In weekly moderated conversations, students will discuss the causes and consequences of implicit bias, the interaction between personal preferences and political discourses of difference, and the use of ideologies of hate to construct communities organized around fear of the other. The purpose of this seminar series is to provide students with a conceptual vocabulary about bias, prejudice and bigotry in society while equipping them with a greater awareness of campus resources for promoting a culture of inclusive excellence for all.

Fall 2017

Topic: Homophobia

Instructor: Professor Valerie Jenness

Course Overview:

This course is the first of three courses in the series. In weekly moderated conversations, students will discuss the causes and consequences of implicit bias, the interaction between personal preferences and political discourses of difference, and the use of ideologies of hate to construct communities organized around fear of the other. Our focus will be on anti-LGBT bias, prejudice, bigotry, and violence.

Bias, prejudice, bigotry, and violence aimed at individuals who identify, or are perceived as lesbian, gay, bisexual, transgender, queer (LGBTQ) or otherwise gender variant has been a part of the fabric of most societies historically and in the present era. This course situates bias, prejudice, bigotry, and violence against sexual and gender minorities in an historical context; presents an overview of empirical data that reveals the contours of this type of violence in the modern era; and presents psychological, interactional, cultural, and structural perspectives on violence against LGBTQ people. We discuss empirical and theoretical literature that indicates that the patterned nature of bias, prejudice, bigotry and violence against sexual and gender minorities is an outgrowth of structures and processes intimately connected to a binary sex/gender system in which heterosexuality and heterosexism are defined as normative. The course concludes by examining how, late in the twentieth century, violence against LGBTQ people garnered the attention of activists and interest groups, educators, politicians, journalists, and other stakeholders in unprecedented ways, which in turn engendered significant legislative and other mitigatory responses at the local, state, and national levels in the U.S. and other countries.

Winter 2018

Topic: Antisemitism

Instructor: Professor Jeffrey Kopstein

View Professor Kopstein’s January 2017 lecture as part of the Office of Inclusive Excellence Perspectives on Bias, Prejudice, and Bigotry Lecture Series: The Return of the Jewish Question: Antisemitism and Modern Politics

Course Overview:

The focal point of this year-long Integrated Freshmen Seminar is bias, prejudice, and bigotry in society.
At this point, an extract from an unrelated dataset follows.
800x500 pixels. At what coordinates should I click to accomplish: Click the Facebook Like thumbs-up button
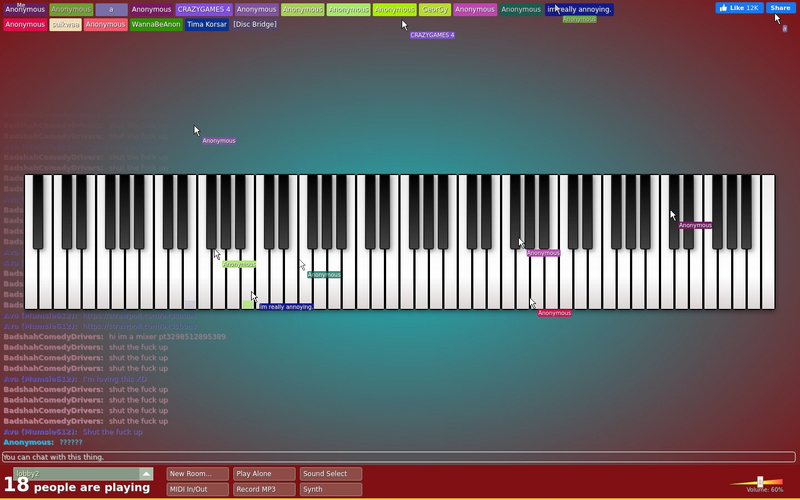click(x=739, y=8)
Led by a different faculty member each quarter, seminar participants will explore the varied sources of hostility to human and cultural diversity through interrogating the manifestations of contemporary homophobia, antisemitism, and Islamophobia.

This course is designed to introduce students to the issue of antisemitism—the hatred of Jews.  This phenomenon has sometimes been termed “the oldest hatred.” We approach the matter both thematically and historically.  What is antisemitism? Where does it come from? What its causes? How has it manifested itself in different times and places? A range of materials will be used to address these questions: film, short stories, historical accounts, and social scientific studies.

Spring 2018

Topic: Islamophobia

Instructor: Professor Catherine Sameh

Course Overview:

The focal point of this year-long Integrated Freshmen Seminar is bias, prejudice, and bigotry in society. Led by a different faculty member each quarter, seminar participants will explore the varied sources of hostility to human and cultural diversity through interrogating the manifestations of contemporary homophobia, antisemitism, and Islamophobia.

This course is the third of three courses in the series. It is designed to introduce students to the issue of Islamophobia as both an historical phenomenon and as it is linked to changing global economic and political conditions in the 21st century. Using an intersectional feminist analysis, we will explore Islamophobia as an institutionalized public discourse that mobilizes ideas about race, gender, and sexuality.